The introduction of heteroatoms (i.e., atoms different from the carbon atom) with different sizes and electronegativities into a pure carbon structure offers a way to control the electron distribution within carbon materials. This heteroatom-doping process can improve their electrical, electrochemical, electronic, optical, thermal, and even mechanical properties, making them suitable for a diverse range of applications. While the use of heteroatom-doped carbon-based metal-free materials (C-MFMs) has been extensively reviewed for catalytic applications, a systematic review on their noncatalytic roles is still lacking. This review comprehensively analyzes the effects of heteroatom-doping (nitrogen, boron, sulfur, phosphorus, fluorine, etc.) on C-MFMs for multifunctional noncatalytic applications in energy storage (e.g., supercapacitors, secondary batteries, and hybrid capacitors). In addition to the energy-related uses, this review explores the recent developments of C-MFMs in photo/electronic devices (e.g., photovoltaic devices, photodetectors, field emission transistors, and light-emitting diodes), in the rapidly growing area of environmental remediation (for water and air purification) and medical applications (e.g., drug/gene delivery, bioimaging/sensing, and photothermal therapy). This review provides a detailed overview of the latest advancements in carbon-based materials used for these noncatalytic applications.

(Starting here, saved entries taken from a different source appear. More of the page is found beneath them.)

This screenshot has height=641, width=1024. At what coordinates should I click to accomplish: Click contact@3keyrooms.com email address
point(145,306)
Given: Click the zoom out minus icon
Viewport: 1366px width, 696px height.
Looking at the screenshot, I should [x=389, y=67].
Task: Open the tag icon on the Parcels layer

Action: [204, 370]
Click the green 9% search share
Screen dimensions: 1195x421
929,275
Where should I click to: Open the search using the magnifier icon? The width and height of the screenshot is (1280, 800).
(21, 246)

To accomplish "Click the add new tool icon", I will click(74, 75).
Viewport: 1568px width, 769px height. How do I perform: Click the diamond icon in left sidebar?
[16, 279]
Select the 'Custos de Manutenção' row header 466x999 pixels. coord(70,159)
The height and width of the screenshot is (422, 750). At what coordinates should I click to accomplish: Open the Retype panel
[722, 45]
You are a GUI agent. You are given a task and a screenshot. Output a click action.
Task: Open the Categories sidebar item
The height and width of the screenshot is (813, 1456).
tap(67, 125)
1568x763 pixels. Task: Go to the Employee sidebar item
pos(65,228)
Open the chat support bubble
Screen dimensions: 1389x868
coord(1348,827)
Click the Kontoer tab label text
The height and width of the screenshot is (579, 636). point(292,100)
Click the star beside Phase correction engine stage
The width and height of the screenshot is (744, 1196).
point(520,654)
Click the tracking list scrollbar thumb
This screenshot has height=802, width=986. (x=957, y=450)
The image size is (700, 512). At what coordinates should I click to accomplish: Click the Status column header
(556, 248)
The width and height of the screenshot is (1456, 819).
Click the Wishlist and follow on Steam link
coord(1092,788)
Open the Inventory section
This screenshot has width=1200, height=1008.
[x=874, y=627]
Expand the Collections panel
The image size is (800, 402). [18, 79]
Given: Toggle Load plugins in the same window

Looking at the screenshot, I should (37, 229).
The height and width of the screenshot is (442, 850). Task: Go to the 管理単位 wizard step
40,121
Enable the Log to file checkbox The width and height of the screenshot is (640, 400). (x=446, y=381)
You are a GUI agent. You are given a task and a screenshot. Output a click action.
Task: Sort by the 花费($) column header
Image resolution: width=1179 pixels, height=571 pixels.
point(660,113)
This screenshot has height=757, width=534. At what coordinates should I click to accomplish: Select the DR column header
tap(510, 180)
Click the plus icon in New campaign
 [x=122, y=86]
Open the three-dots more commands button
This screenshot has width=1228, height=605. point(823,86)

Mechanistic insights into the influence of heteroatoms on material behavior will be discussed, alongside a focus on the present need for improved control over structure and more viable, scalable production. Finally, we will also discuss the impact of structure-property relationships in the use of C-MFMs and the opportunities for advancing these carbon-based materials through rational design strategies.